EXERCISE REQUIREMENTS.
Copy the data exactly. Images are the one exception.

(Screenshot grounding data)
---*---

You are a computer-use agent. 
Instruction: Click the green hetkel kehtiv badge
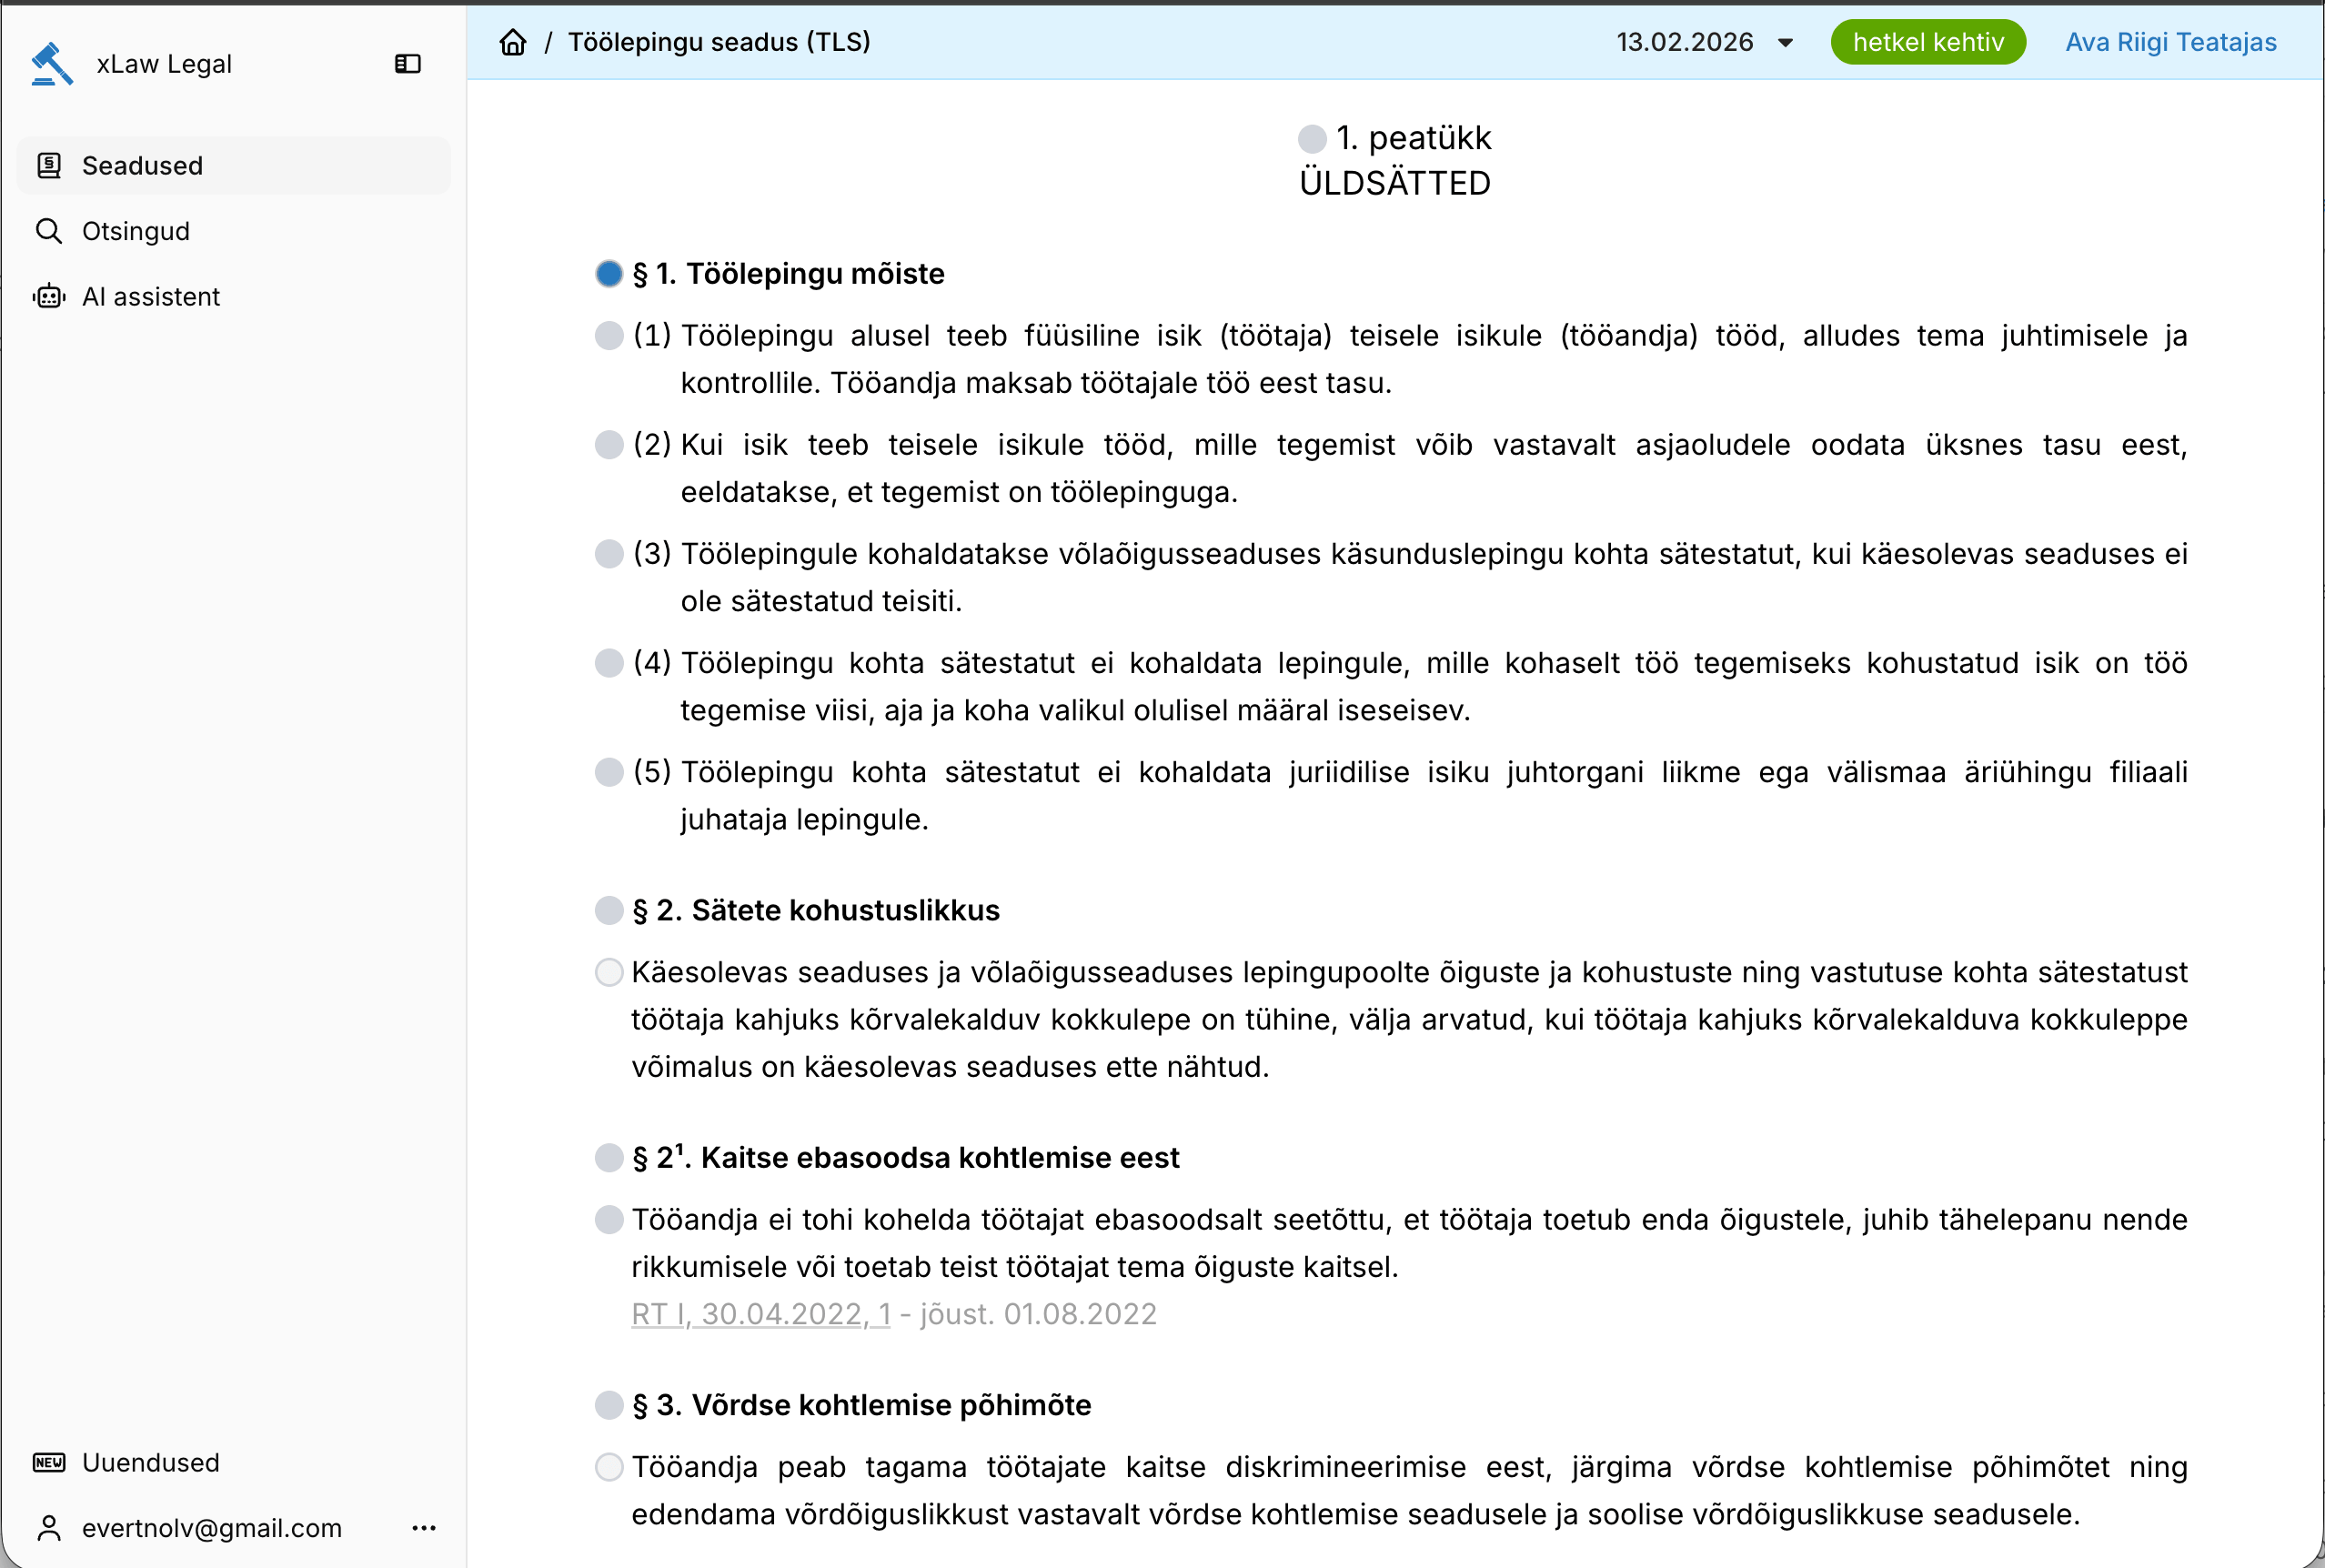[x=1927, y=42]
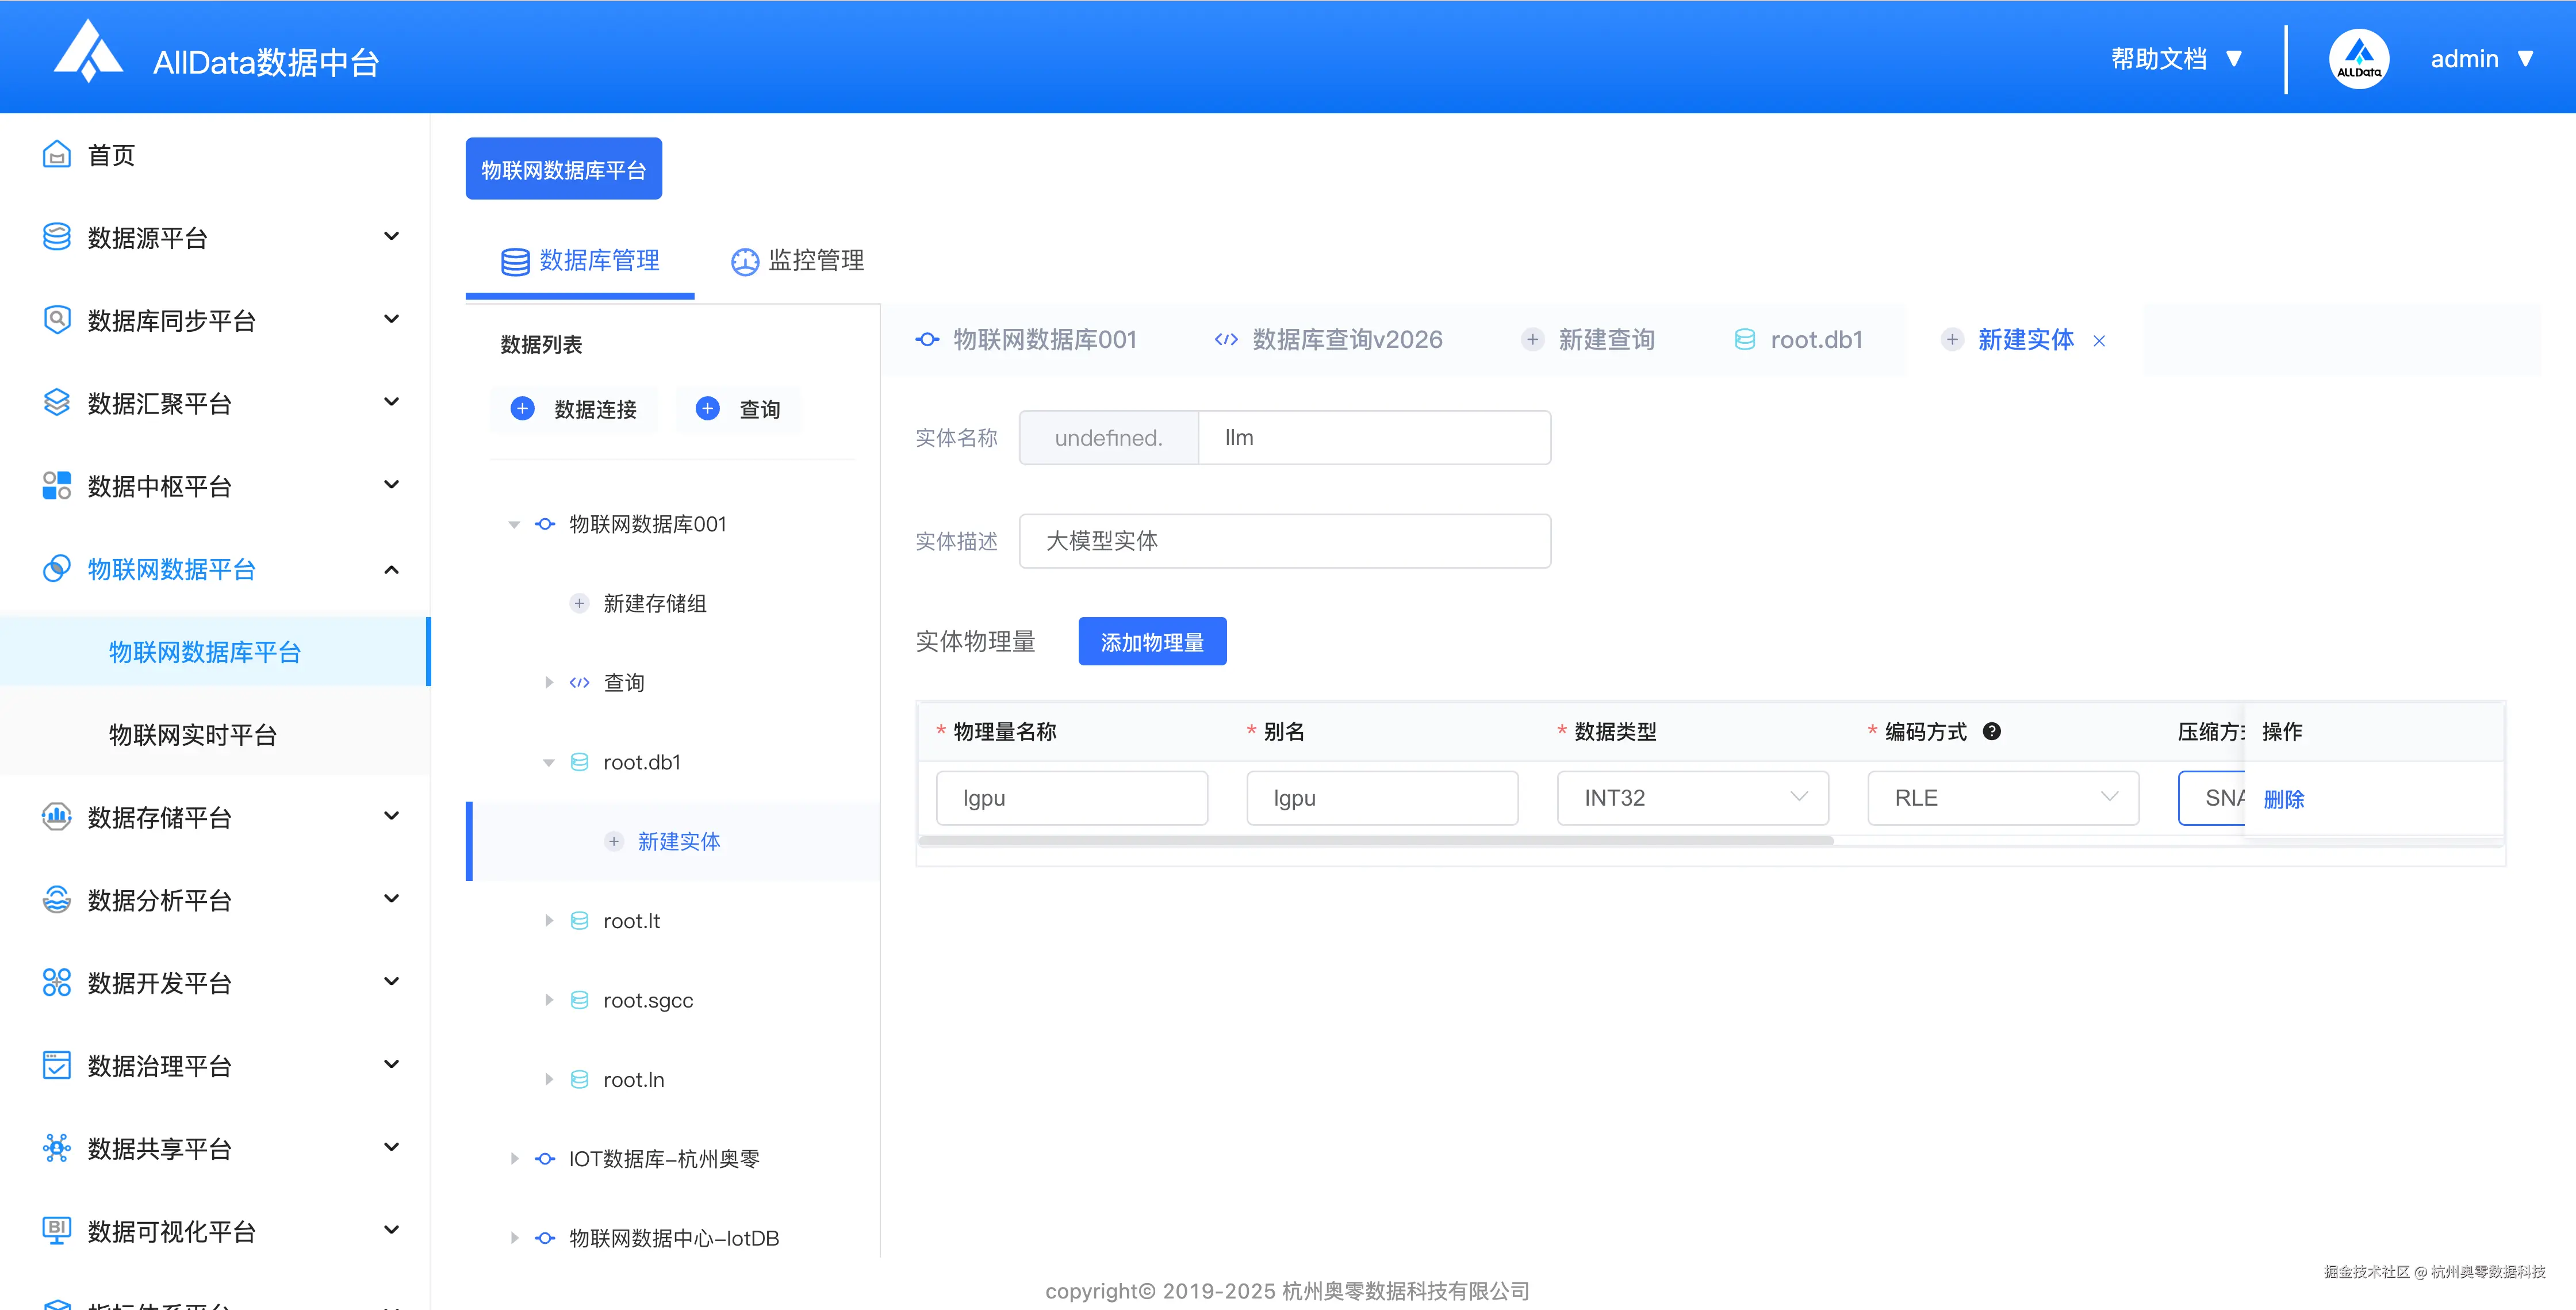Click the AllData logo icon
Image resolution: width=2576 pixels, height=1310 pixels.
click(88, 52)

---*---

RESPONSE AREA.
You are a computer-use agent. 
Instruction: Click the green hetkel kehtiv badge
[x=1927, y=42]
Click the AllData logo icon
Image resolution: width=2576 pixels, height=1310 pixels.
click(88, 52)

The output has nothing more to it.